Belastungen für Kommunen und Rentensysteme
Die wirtschaftliche Schieflage hat bereits konkrete Folgen. In Stuttgart-Süd ist das Marienhospital bereits in die Insolvenz geraten. In solchen Fällen enden nicht nur der Klinikbetrieb oder die Trägerschaft, sondern auch die Mitgliedschaft in der Zusatzversorgungskasse (ZVK).
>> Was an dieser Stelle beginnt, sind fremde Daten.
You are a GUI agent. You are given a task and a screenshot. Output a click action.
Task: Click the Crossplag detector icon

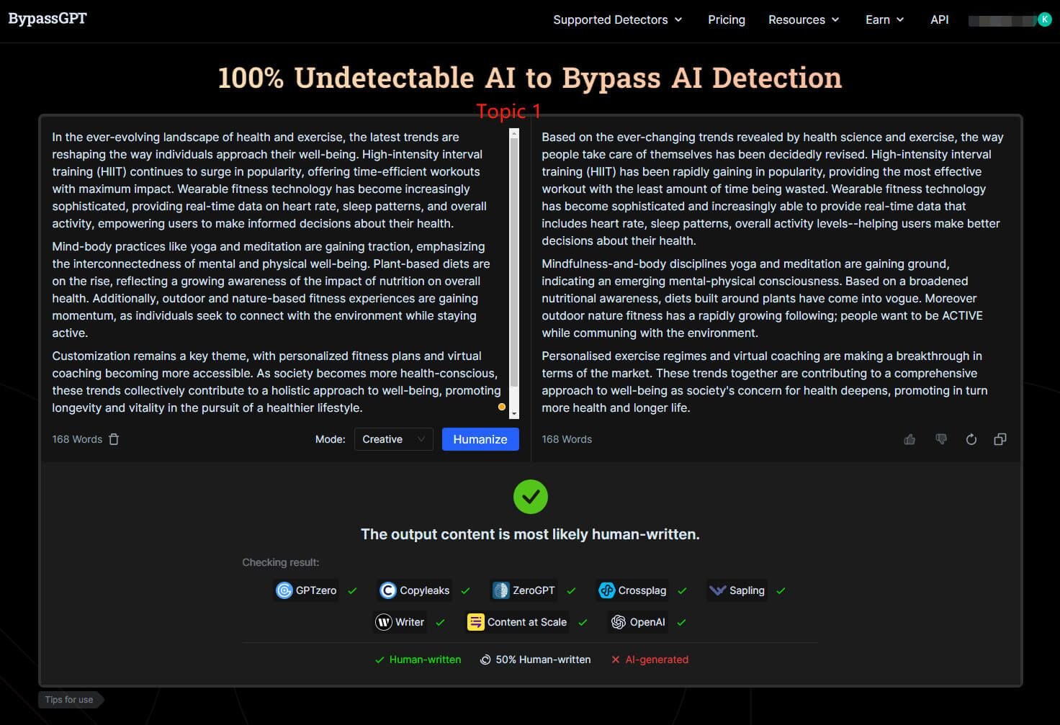606,590
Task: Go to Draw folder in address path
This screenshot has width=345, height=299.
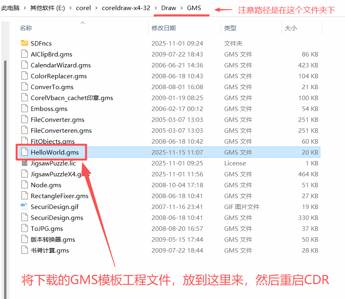Action: point(169,8)
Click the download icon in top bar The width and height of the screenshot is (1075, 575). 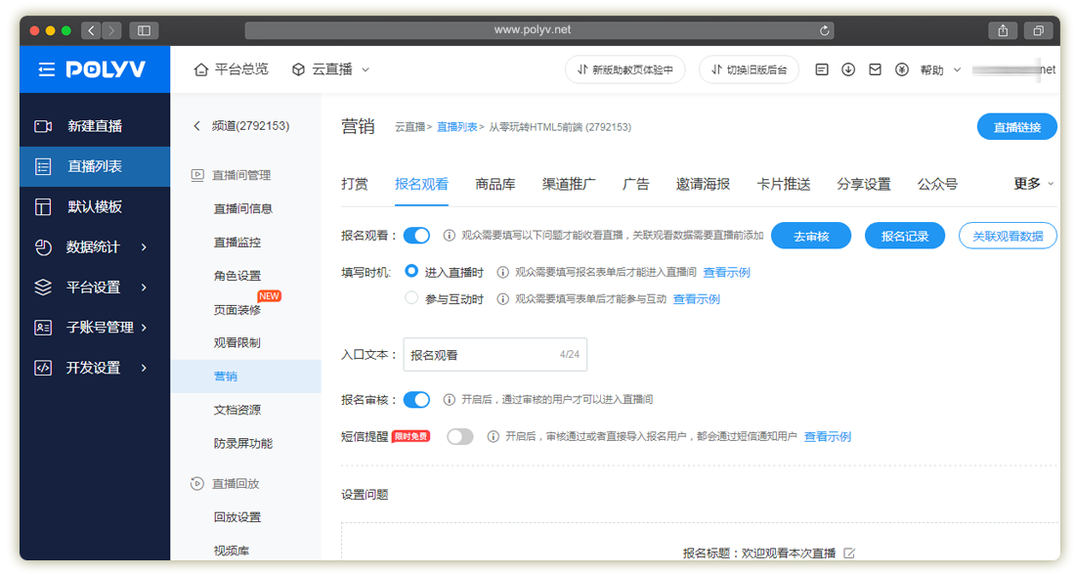click(848, 69)
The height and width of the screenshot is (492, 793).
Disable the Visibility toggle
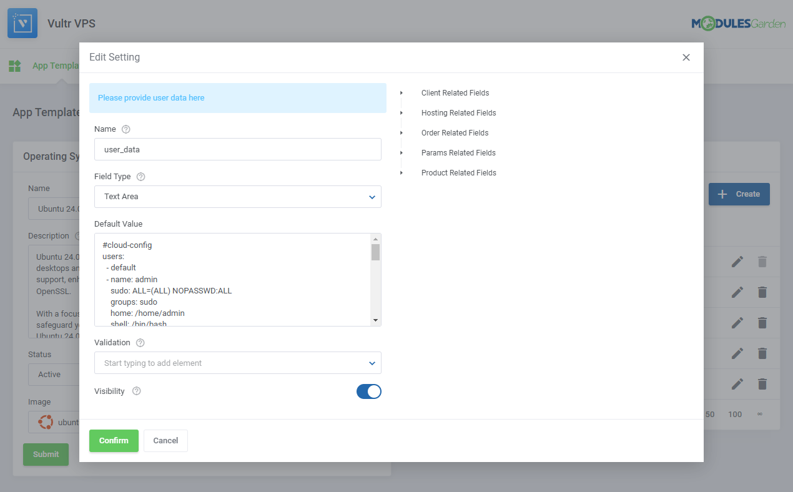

Dies löst weitreichende finanzielle Verpflichtungen aus: Bei einer Insolvenz fordert die ZVK einen Ausgleich für die Betriebsrenten der Angestellten.
In Baden-Württemberg belaufen sich diese Forderungen laut Berichten auf eine Summe von vielen Milliarden Euro. Da bei einem Ausfall der Träger oft die Kommunen in der Pflicht stehen, müssten diese Zahlungen aus den laufenden Haushalten der Städte und Gemeinden geleistet werden. Dies erhöhe den Druck auf die Politik zusätzlich, da bereits im Jahr 2026 von Seiten der Landespolitik auf die Zuständigkeit des Bundes verwiesen wurde.
Zusammenfassend verdeutlichen die aktuellen Daten, dass technologische Innovationen wie KI zwar dringend benötigte Entlastung bringen können, die strukturelle Finanzierungskrise der Kliniken jedoch eine existenzielle Bedrohung für das gesamte deutsche Gesundheitswesen bleibt.